In two weeks Carolyn is going to speak at the Willingdon Church in Burnaby, British Columbia. This is the same church that regularly invites Bruce Ware to speak. This year he will be joined by John Piper. I notice that Preston Manning will also be there. I had always wanted to believe the best of Preston Manning. I did not want to believe that Canadian politicians could have as high as disregard for basic human rights as Bruce Ware teaches.

However, tonight I want to focus on some of what Carolyn regularly preaches to women. She typically teaches the following,
    But having researched the history of feminism in the Western world for my own book, Radical Womanhood, I am also reminded of the course of women's history in our own culture. In many ways, though perhaps not as extreme, we issued the same complaints. Women in the 19th century complained of men making the same poor financial expenditures on alcohol and prostitutes, that women didn't have equality in education, and that maternal health was a neglected medical priority.

    But as women fought for equality, we found the fight remained long after the battles were won. Because men were identified as the problem, the gender war has never been fully resolved. Instead of unifying marriages and families, this ongoing battle continues to fracture them. We've been blame-shifting to fellow sinners, rather than seeing sin itself as the real culprit. So my concern is that we will import some of these same values into our efforts to help women around the world.

When were the battles won?
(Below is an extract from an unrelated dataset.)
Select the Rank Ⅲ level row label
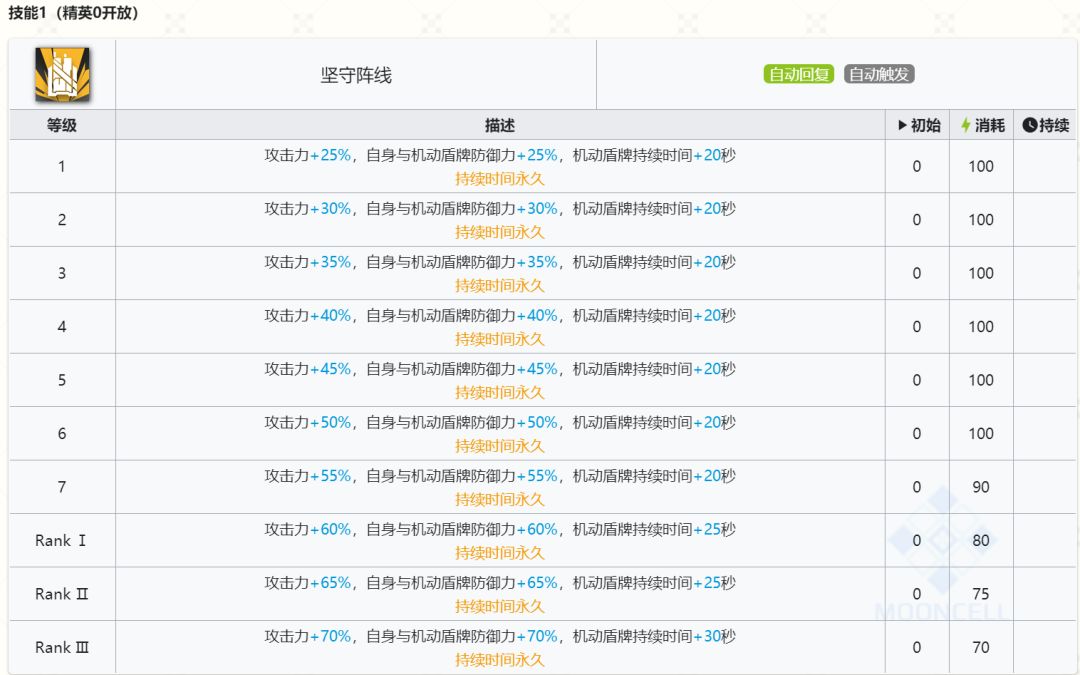The width and height of the screenshot is (1080, 675). 62,647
In Canada, rape in marriage has been illegal only since 1983. I had been married for several years when this happened. From this article we can identify the ongoing work to establish victim's rights in Canada, right up until the present. I have been involved in this process as a victim of violence, and I appreciate the advances made in the last few years. I would not want to be without them.
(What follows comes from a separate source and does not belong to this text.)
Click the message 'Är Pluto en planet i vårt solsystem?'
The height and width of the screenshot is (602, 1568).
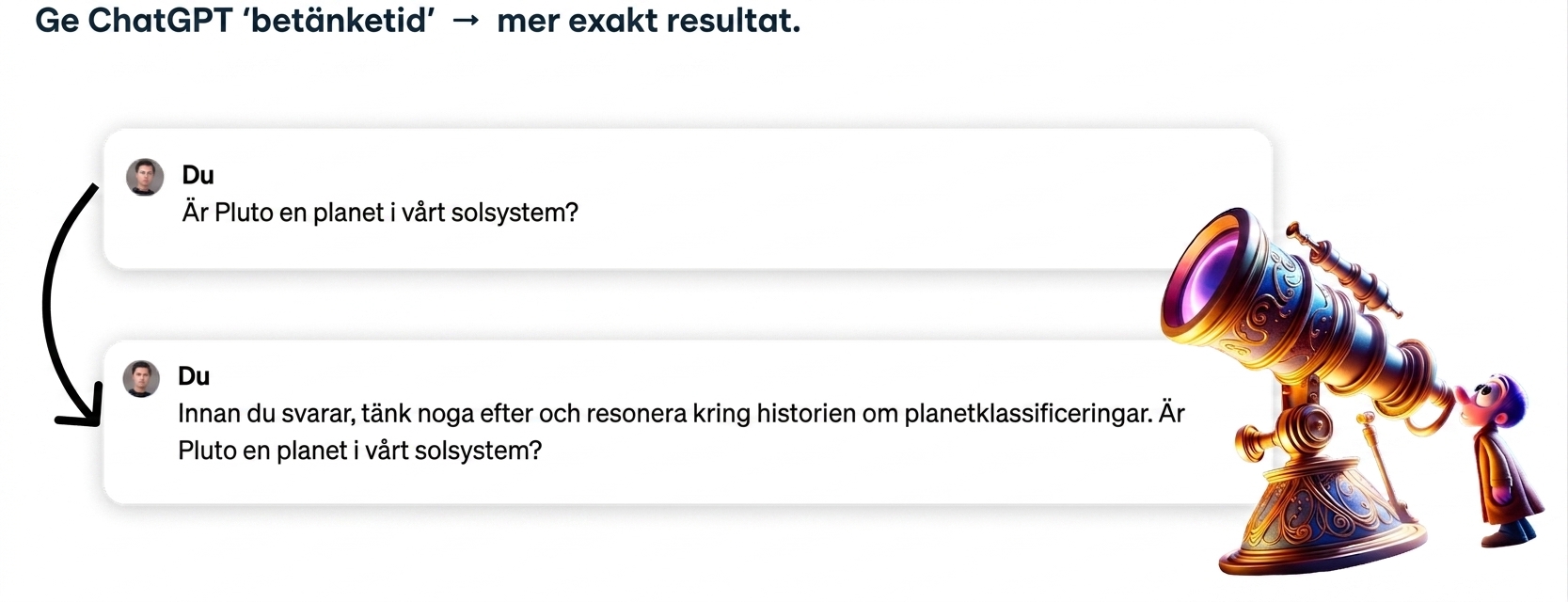click(x=380, y=213)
But Carolyn McCulley seems to think that women had gained enough rights in the 19th century to put down the cause of feminism completely. Has Carolyn worked in the criminal justice system in Canada? No. Is she qualified to speak on this topic? No. I hope she does not make a statement in her talk about how we no longer need basic human rights for women.

Let's see what else she says about this on her blog. Here she writes about "Killing an attitude of entitlement." And here she talks about "Laying down our rights." Here Carolyn says that she signed the True Woman Manifesto, which includes the statement, "Selfish insistence on personal rights is contrary to the spirit of Christ."

Women who are raped and beaten, sworn at and slapped around, restricted and belittled, need to be told to stand up for their personal rights. I wonder if Carolyn will speak to this? Carolyn does not answer email or blog comments, and I will not be in Vancouver on the weekend that she is speaking here, so I have little chance of engaging her in dialogue on this topic.

3 comments:

Lin said...

These people do not engage nor debate with opposing views. it is too dangerous for them. So, they build up their name (Carolyn's is from Mahaney) so they can stand on a stage and teach such nonsense without being bothered by opposing facts.

It is a very insular existence, but it pays well.

Will Carolyn be speaking to a mixed audience?

Don said...

The TWM is a comp document. The main difference is that it is a woman who is promulgating female subservience rather than a male.

Anyone who would sign such a thing has shown they are enmeshed in comp thinking. Forewarned is forearmed.

Lin said...

Nancy Leigh Demoss is the point woman for the TWM. She has never married. Neither has Carolyn McCully.